- GOALS:
1: Answer these questions about the transcript on napping and sleep, one line each:
(a) How long does the person who takes a sleeping pill nap before being ready to go?
(b) What does Jasper do in the backyard now that he is blind and deaf?
(c) What did the person who over napped get out of bed to make late at night?
2: Carry the transcript on napping and sleep further, starting after its final sentence.

-- start PASSAGE PROVIDED --

It's one of the other. It's either a twenty minute
nap and my body's back awake again. I'm going, what
the hell was at the point that good? Or it's
four to six hours that you can't do that? Oh god,

(01:24):
it takes me two or three hours just to shake
off the fog from that.

Speaker 1 (01:28):
Well, I touched about how long I nap Two to
three hours and then I'm ready to go. And then
I go to sleep at night because I take sleeping pill.

Speaker 3 (01:36):
And when you sleep at night, is it four hours?

Speaker 1 (01:40):
It's a four to five hours usually four that's good, yeah.

Speaker 3 (01:44):
You know, but no, lately I'm just like three hour
intervals and Jasper like wakes.

Speaker 1 (01:49):
Me up, so I can I kind of get seven
hours of sleep. It's just not in a row.

Speaker 3 (01:54):
I almost fell asleep this morning when I went outside
with him in the backyard on the fence, like leaning up.

Speaker 2 (02:00):
Again, you're leaning on a fence standing up. You go
to sleep like a horse.

Speaker 1 (02:04):
Who oh my gosh.

Speaker 3 (02:05):
Because Jasper, now that he's blind and deaf, sniffs the
entire backyard area.

Speaker 2 (02:11):
That's his whole thing.

Speaker 1 (02:12):
You should change his name to Tommy.

Speaker 3 (02:14):
Tommy like the.

Speaker 2 (02:16):
Jasper can you hear me? Yeah, I slept. I over
napped yesterday. I hate that phrase, but it's accurate.

Speaker 1 (02:23):
Because you can't go to sleep at night.

Speaker 2 (02:25):
Yeah, I had four hours and get up. It took
me hours to shake off the nap hangover from that,
and then I get back awake again. I noticed it's like,
holy shit, it's like nine thirty, ten o'clock at night.
I got to get back in bed. I get back
in bed, I get the dogs all position. I'm nice
and comfortable, it's dark and cool, and I can't go
to sleep because now my stomach is growling because you're Yeah,

(02:48):
I didn't really eat eat. I just kind of nibbled
all day. So I had to get back up at
I don't know, ten thirty last night and tear up
a sandwich and then get back into bed. So I
think I've got maybe three hours sleep.

Speaker 1 (03:02):
Boy, you you putting your bowels through a whole bunch
of workout.

-- end PASSAGE PROVIDED --
-- start RECORDED INFORMATION --

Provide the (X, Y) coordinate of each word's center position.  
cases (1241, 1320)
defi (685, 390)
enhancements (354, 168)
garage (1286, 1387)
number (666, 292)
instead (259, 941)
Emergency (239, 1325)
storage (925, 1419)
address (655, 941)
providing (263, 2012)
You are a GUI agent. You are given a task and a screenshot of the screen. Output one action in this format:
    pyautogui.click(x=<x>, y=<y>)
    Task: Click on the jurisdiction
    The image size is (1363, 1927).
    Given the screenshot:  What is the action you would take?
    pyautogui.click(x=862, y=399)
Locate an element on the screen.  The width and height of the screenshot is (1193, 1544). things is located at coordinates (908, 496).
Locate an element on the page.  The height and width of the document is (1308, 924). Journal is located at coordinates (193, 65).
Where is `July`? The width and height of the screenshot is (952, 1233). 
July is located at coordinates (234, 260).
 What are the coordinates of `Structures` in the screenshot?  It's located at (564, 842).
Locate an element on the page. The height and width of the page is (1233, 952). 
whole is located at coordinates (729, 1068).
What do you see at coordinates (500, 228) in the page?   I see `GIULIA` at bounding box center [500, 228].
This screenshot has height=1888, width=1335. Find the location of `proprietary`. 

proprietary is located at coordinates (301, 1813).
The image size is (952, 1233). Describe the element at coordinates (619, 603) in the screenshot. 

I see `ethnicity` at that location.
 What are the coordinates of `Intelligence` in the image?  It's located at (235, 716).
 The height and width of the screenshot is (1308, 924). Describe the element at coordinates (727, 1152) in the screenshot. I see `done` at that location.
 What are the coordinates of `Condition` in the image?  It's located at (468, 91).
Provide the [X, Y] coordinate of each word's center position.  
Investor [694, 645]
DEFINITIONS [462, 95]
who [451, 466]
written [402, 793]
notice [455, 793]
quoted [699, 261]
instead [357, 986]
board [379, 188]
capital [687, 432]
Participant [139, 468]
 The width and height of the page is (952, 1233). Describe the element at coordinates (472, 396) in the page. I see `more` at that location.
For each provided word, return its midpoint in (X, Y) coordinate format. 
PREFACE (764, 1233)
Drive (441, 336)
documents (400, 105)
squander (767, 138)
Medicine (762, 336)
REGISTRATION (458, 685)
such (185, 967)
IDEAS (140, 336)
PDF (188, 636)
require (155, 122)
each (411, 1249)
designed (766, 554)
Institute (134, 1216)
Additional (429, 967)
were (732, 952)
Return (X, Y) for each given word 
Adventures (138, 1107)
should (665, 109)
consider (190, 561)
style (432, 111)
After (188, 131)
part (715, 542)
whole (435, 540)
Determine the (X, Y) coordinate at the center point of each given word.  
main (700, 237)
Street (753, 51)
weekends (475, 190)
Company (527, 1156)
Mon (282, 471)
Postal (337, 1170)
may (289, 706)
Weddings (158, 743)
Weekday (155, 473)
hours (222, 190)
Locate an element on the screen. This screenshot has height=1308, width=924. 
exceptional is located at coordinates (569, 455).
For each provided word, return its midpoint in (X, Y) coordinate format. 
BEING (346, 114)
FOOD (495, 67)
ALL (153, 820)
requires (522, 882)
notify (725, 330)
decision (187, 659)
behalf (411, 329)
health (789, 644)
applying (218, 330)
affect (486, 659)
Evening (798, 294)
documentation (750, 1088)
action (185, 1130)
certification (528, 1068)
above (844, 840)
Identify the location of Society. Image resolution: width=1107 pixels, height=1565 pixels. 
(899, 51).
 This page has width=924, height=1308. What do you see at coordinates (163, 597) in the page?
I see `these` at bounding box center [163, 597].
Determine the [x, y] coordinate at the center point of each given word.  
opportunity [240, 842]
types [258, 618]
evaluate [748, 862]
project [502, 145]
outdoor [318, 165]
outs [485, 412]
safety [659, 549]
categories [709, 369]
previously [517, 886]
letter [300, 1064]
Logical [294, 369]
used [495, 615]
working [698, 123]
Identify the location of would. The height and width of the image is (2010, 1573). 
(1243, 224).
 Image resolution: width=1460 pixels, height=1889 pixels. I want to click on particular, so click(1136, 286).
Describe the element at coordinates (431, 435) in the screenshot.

-- end RECORDED INFORMATION --

- THE RESPONSES:
1:
(a) Two to three hours.
(b) He sniffs the entire backyard area.
(c) A sandwich.

2:
Speaker 2 (03:07):
Seriously, haven't crapped the bed yet. I'm hanging up, but
you know, older ages are coming, so I'll let you
guys know.

Speaker 1 (03:13):
Let me tell you something. I shit the bed on purpose,
just a piss off.

Speaker 2 (03:18):
DEBRAA what was that old joke there's three old men
sitting on a park bench and they're chit chatting and
feeding the birds. And the first one goes, well, I'm
really pretty good today. I woke up at seven o'clock
this morning and I took a real healthy piss. And
the second guy goes, it's nothing. I woke up seven

(03:38):
thirty this morning and I took a healthy shit. The
third one goes, I got you all beat. I woke
up at six am this morning, took a healthy piss,
and right afterwards, I took a healthy shit at six
forty five. My problem is I can't wake up before
eleven thirty.

Speaker 1 (03:54):
Oh I showed restraint because I knew the I bet
you did. That's a jo.

Speaker 2 (04:02):
Denny Something was the comedian back in the eighties.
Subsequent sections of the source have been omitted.